João Gomes está em uma casa de pau a pique, iluminada por um lampião, quando começa a cantar. Ao seu redor há uma mesa de madeira com toalha de renda e uma garrafa térmica de café; um fogão 4 bocas e uma tv de tubo. Na parede, dois quadros com imagens de Jesus e Maria. O cantor se levanta e vai em direção à saída. Veste chapéu de vaqueiro e uma jaqueta de couro que nas costas tem bordada uma imagem de Nossa Senhora Aparecida. A casa está em cima de um gigantesco palco montado diante de um abarrotado Marco Zero, no centro do Recife, e quanto o ídolo do piseiro atravessa sua porta, a multidão vai ao delírio.
A cena é a abertura de Acredite, seu novo DVD - que não deve ser lançado em DVD, essa tecnologia obsoleta que ainda dá nome a especiais de música no Brasil - e foi lançada esses dias como primeira amostra do material. Segundo o cantor, foi importante fazer o registro em seu estado natal, pelo sentimento de familiaridade.
“Levanta cedo pra labuta que eu tô pronto
Eu muito conto com meu Deus que tá no céu
Eu tenho a senha pra correr em todo canto
Humildade e a disciplina dos sermão que mãe me deu
Eu tenho a senha e meu cavalo já tá pronto
E em cima da cela eu mostro que eu mereço meu troféu”
Alguns dias depois de lançar o vídeo, João Gomes se apresentou no Rock in Rio. Mesmo festival que na véspera foi tomado de assalto por um show impecável dos Racionais MCs. Fechando o palco secundário no segundo dia do evento, os quatro pretos mais perigosos do Brasil usaram o enorme telão do evento para chegar ao palco saindo de um trem do metrô paulistano. Partindo de polos distintos de vida urbana e rural, o que as entradas apoteóticas desses dois shows tem em comum é a exaltação da origem dos artistas. De certa forma, uma subversão do ideal glamourizado de sucesso.
Mais adiante, no mesmo telão do chamado palco Sunset, o grupo de rap exibiriu fotos de pessoas pretas mortas pelo estado (direta ou indiretamente) como a menina Ágatha, o imigrante Moïse e a parlamentar Marielle, e ainda botaram as dezenas de milhares de pessoas do público para ouvir as palavras do guerrilheiro comunista Carlos Marighella, assunto do Sinto Muito #18.

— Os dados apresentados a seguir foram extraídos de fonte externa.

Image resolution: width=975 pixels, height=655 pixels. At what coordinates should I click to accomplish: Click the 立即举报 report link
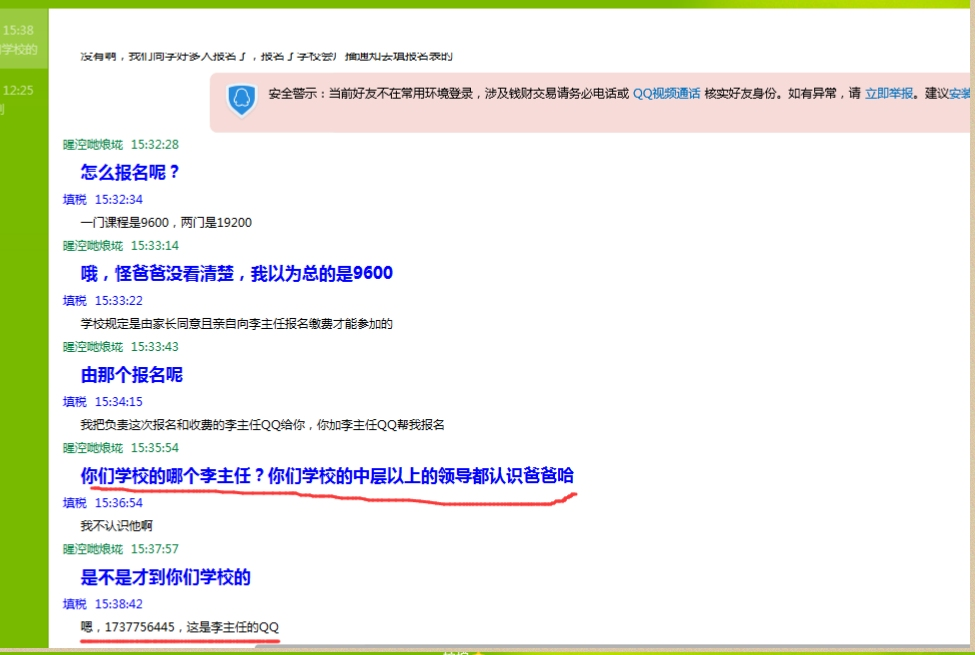click(x=889, y=93)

“No auge da Chic Show, nos traje,
Curtis Blow era o cara, curtição da massa,
era luxo, só viver pra dançar
Fui ver Sandra Sá, Whodini eu curti
A vitrine Pierre Cardin, Gucci, Fiorucci, Yves St Laurent, Indigo Blue
Corpo negro seminu encontrado no lixão em São Paulo
A última a abolir a escravidão”
Não tenho muito o que desenvolver dessa coincidência de ter visto as duas apresentações supracitadas na mesma semana. O recurso de incorporar elementos de cultura popular na produção mainstream tá longe de ser novo (vide nosso Cinema Novo, a semana de 22 que tá festejando centenário esse ano, exemplos mil) e já vimos algumas coisas do tipo por aqui, como no Sinto Muito #2, em que falamos do Ferréz, por exemplo.

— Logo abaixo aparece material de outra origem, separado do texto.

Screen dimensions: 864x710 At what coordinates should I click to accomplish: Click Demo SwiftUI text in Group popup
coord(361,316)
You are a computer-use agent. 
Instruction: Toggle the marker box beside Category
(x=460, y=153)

Talvez a principal razão de eu ter aproveitado esse assunto tenha sido para mencionar um álbum que amo muito, do Douglas Germano. Escumalha é todo construído com estética periférica, saberes populares e homenagens a quem faz e registra a história da nossa gente. Tem até uma música para o poeta Manoel de Barros, citado aqui no Sinto Muito #7.
“Oratória pra Nossa Senhora com rosa de plástico e luz
Um São Jorge, um retrato pintado e um Sacré Coeur de Jesus
Yemanjá, Buda e Juremá, pés de arruda, espadas de Ogum
Figa, vela, alecrim, Preto-Velho, Dois-Dois
E um pão de Santo Antônio na lata de arroz”
Outra ocasião em que me lembrei de Escumalha por conta desses elementos foi ao visitar o 37° Panorama da Arte Brasileira – Sob as cinzas, brasa, em cartaz no Museu de Arte Moderna aqui de São Paulo, dentro do Parque Ibirapuera. A mostra “propõe desconstruir paradigmas naturalizados em relação ao Brasil colônia”, segundo o texto curatorial, e traz algumas explorações bem legais do cotidiano popular entre as variadas perspectivas do tema proposto.
São coisas que causam uma espécie de nostalgia abstrata. Elementos que não me remetem a nenhuma memória específica, mas compõem um cenário que toca, pela equivalência com rotinas e vivências que não existem mais para mim. Deixo aqui apenas dois exemplos, mas tem dezenas de artistas expondo suas obras por lá. Fica até janeiro e aos domingos é de graça.